## CHALLENGES
**1.** The Sacred Harp backend write-up says the song calls in the data were marked to show their status. Name every status it lists.
**2.** Reproduce the part of the Sacred Harp backend write-up that runs from "The data I am" up to and including "a useable form.".

## TEXT BLOCK
########################################

Sacred Harp Search Backend
Ruby on Rails backend for Sacred Harp Search App
##A brief description of Sacred Harp Singings At a Sacred Harp Singing, singers sit in a square. Singers agree upon a book or books that will be sung from at that singing. People who want to lead songs (Callers), get up one by one and call a song, which everyone sings. Singings are generally one or two days. Songs cannot be sung more than once a day. Minutes are taken by the secretary of the singing, who includes the song's number and the caller's name, and the book if the singing has more than one book. These minutes are then reported back to the Sacred Harp Musical Heritage Association (SHMHA).
The database contains 6 tables:
- Calls - join table for books, songs, and callers
- Users - not attached to other tables
#Planning I wanted to be very clear about what the data structure of my site would be before I started building the api. I think that making sure this planning was solid and running it by several people before getting started probably saved me a lot of time overall. For this project, I did not have a clear plan for validation, serializers, or controllers, but after completing the project, I feel like I have a much better understanding of how these work, and I will be able to plan them much more clearly in the next project.
The data I am using comes from Sacred Harp minutes from 1995-2015, which SHMHA generously granted me access to. They also provided a Ruby script (parse_singingers.rb) to help me get that data into a useable form.
Getting a handle on the data was one of the more difficult aspects of this project, because it was 'dirty' data. Songs calls in the data were marked up to reflect whether they had been original, corrected, ambiguous, or erroneous, and I had to make decisions about how to store that data in my database. Dates are as strings rather than as dates, and names are not separated into title, first name, surname, and suffix, but are jsut one string. So I had to make decisions about what to do with the data. Due to time constraints, I mostly left it as I got it, except for removing the markup on the songs after using it. The other data issue that I have not yet dealt with is that of multiple names. Because the minutes are written by the secretary at each singing, Ben Sachs-Hamilton might be in the database as "Ben Sachs-Hamilton", "Ben Sachs Hamilton", "Benjamin Sachs-Hamilton", etc. I want to eventually have a table with all the possible spellings, and have those refer to a 'preferred spelling' table, which has one name for each person. However, determining which names were original and which were duplicates was beyond the scope of this project.

########################################

## INFORMATION SUPPLIED
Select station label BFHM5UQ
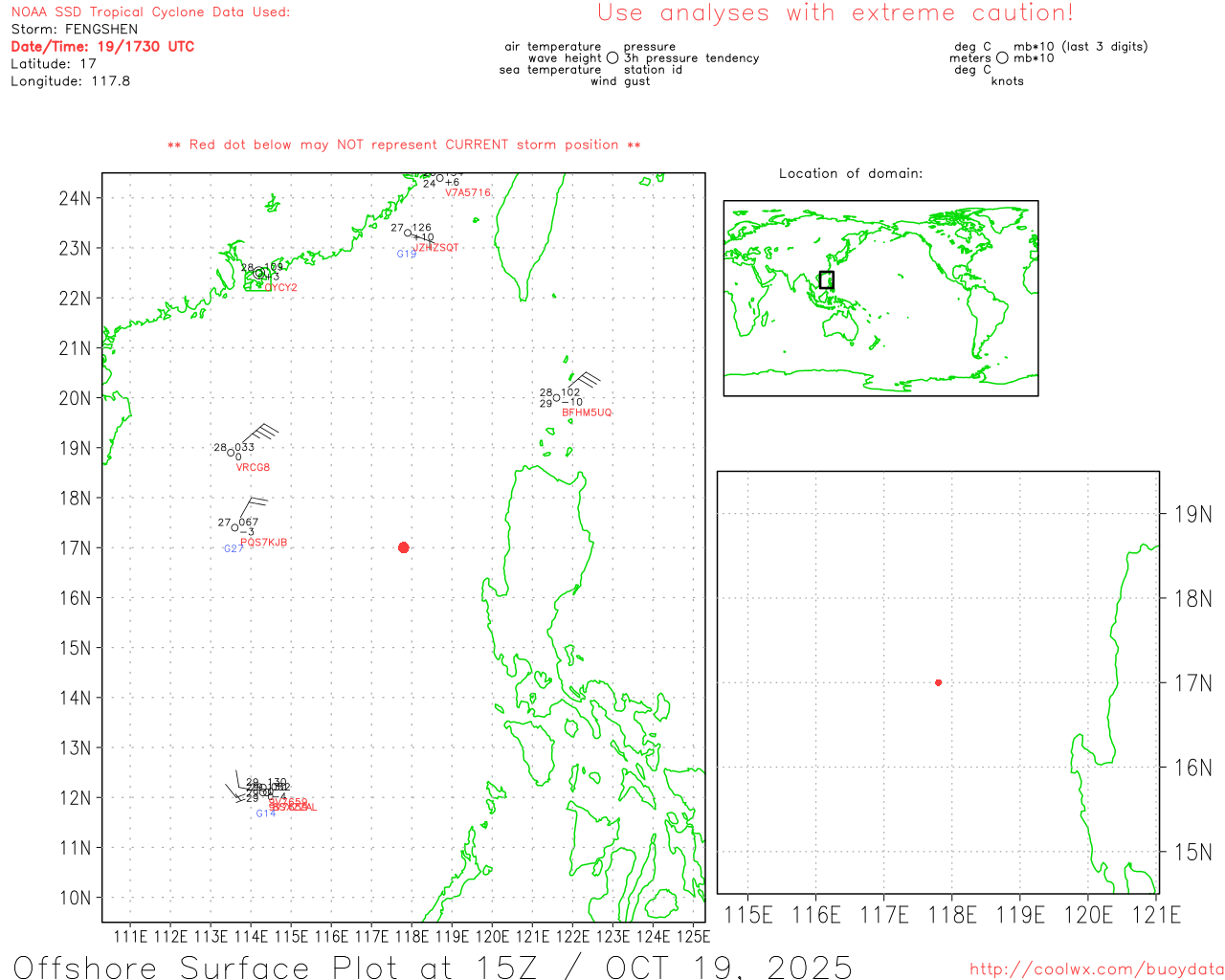 587,413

########################################

## THE ANSWERS
**1.** original, corrected, ambiguous, erroneous

**2.**
The data I am using comes from Sacred Harp minutes from 1995-2015, which SHMHA generously granted me access to. They also provided a Ruby script (parse_singingers.rb) to help me get that data into a useable form.